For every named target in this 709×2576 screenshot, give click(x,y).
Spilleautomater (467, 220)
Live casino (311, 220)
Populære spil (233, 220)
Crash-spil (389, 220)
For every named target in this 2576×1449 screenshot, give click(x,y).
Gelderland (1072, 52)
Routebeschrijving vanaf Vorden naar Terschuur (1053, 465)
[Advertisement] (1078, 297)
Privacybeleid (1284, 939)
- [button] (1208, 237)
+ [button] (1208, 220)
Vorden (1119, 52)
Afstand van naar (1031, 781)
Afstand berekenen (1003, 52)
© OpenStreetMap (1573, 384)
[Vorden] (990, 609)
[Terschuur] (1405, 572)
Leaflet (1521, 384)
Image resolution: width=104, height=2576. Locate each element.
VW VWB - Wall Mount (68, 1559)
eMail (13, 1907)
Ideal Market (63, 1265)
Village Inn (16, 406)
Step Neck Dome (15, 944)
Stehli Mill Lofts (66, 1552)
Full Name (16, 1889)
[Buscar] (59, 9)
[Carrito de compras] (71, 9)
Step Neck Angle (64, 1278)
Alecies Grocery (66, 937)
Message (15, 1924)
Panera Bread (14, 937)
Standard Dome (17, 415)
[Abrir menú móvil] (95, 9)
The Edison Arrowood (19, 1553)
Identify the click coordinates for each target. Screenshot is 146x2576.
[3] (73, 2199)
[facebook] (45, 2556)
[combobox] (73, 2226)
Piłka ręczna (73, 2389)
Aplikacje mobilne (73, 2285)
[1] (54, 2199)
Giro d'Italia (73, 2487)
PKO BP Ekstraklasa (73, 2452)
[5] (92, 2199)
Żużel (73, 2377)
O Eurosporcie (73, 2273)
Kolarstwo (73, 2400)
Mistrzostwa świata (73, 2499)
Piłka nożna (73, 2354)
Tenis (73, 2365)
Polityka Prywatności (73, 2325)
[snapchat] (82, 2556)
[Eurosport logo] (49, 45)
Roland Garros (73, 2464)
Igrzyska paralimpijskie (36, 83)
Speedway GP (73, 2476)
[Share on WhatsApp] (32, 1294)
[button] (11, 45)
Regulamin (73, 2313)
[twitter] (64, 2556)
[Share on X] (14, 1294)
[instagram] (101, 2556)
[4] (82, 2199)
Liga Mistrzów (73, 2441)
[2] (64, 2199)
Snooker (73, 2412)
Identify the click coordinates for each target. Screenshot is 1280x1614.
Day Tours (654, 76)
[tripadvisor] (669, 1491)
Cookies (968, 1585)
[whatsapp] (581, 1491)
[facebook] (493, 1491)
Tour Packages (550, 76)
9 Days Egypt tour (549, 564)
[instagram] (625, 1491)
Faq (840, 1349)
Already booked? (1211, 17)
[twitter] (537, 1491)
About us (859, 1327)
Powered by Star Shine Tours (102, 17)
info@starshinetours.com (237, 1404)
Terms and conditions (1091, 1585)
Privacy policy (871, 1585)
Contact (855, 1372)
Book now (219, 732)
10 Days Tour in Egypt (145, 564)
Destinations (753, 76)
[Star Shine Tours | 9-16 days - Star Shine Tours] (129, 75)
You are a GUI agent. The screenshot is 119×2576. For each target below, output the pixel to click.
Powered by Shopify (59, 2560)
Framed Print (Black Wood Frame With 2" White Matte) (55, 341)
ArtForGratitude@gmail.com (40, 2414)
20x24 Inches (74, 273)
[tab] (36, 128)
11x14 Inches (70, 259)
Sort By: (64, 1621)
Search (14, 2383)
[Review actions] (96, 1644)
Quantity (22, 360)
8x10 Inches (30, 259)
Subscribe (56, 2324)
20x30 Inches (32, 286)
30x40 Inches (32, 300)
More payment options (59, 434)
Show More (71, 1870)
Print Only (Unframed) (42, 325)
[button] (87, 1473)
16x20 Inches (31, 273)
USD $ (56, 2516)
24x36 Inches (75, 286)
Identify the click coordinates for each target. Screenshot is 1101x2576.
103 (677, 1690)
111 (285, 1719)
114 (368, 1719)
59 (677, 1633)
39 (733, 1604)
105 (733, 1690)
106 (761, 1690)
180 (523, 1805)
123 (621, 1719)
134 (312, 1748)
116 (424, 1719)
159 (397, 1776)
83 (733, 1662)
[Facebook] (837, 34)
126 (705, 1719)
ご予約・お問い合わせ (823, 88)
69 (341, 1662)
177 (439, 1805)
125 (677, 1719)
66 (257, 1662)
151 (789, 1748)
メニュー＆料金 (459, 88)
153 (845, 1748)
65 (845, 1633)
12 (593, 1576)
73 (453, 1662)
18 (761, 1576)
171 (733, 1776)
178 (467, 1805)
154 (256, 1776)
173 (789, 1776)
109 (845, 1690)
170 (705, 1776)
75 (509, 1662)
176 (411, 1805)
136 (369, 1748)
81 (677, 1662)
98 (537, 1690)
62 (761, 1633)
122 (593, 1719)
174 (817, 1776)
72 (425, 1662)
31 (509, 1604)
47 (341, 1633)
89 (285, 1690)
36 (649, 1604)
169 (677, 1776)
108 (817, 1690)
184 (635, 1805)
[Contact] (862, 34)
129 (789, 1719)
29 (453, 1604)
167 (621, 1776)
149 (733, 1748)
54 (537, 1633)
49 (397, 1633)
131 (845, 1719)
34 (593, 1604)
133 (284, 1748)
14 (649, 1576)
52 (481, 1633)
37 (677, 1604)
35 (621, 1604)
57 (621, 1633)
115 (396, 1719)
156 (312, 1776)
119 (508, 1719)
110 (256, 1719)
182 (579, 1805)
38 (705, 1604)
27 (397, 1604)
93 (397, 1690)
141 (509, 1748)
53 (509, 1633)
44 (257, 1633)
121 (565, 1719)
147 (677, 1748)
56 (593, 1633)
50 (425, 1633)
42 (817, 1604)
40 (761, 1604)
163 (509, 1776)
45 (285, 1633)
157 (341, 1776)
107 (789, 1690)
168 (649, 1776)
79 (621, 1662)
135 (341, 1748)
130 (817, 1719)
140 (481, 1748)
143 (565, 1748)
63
*****
Retype exactly the lines from the one containing "153 (845, 1748)" through the last line of the records above, including both.

153 (845, 1748)
65 (845, 1633)
12 (593, 1576)
73 (453, 1662)
18 (761, 1576)
171 (733, 1776)
178 (467, 1805)
154 (256, 1776)
173 (789, 1776)
109 (845, 1690)
170 (705, 1776)
75 (509, 1662)
176 (411, 1805)
136 (369, 1748)
81 (677, 1662)
98 (537, 1690)
62 (761, 1633)
122 (593, 1719)
174 (817, 1776)
72 (425, 1662)
31 (509, 1604)
47 (341, 1633)
89 (285, 1690)
36 (649, 1604)
169 (677, 1776)
108 (817, 1690)
184 (635, 1805)
[Contact] (862, 34)
129 (789, 1719)
29 (453, 1604)
167 (621, 1776)
149 (733, 1748)
54 (537, 1633)
49 (397, 1633)
131 (845, 1719)
34 (593, 1604)
133 (284, 1748)
14 (649, 1576)
52 (481, 1633)
37 (677, 1604)
35 (621, 1604)
57 (621, 1633)
115 (396, 1719)
156 (312, 1776)
119 (508, 1719)
110 (256, 1719)
182 (579, 1805)
38 (705, 1604)
27 (397, 1604)
93 (397, 1690)
141 (509, 1748)
53 (509, 1633)
44 (257, 1633)
121 (565, 1719)
147 (677, 1748)
56 (593, 1633)
50 (425, 1633)
42 (817, 1604)
40 (761, 1604)
163 (509, 1776)
45 (285, 1633)
157 (341, 1776)
107 (789, 1690)
168 (649, 1776)
79 (621, 1662)
135 (341, 1748)
130 (817, 1719)
140 (481, 1748)
143 (565, 1748)
63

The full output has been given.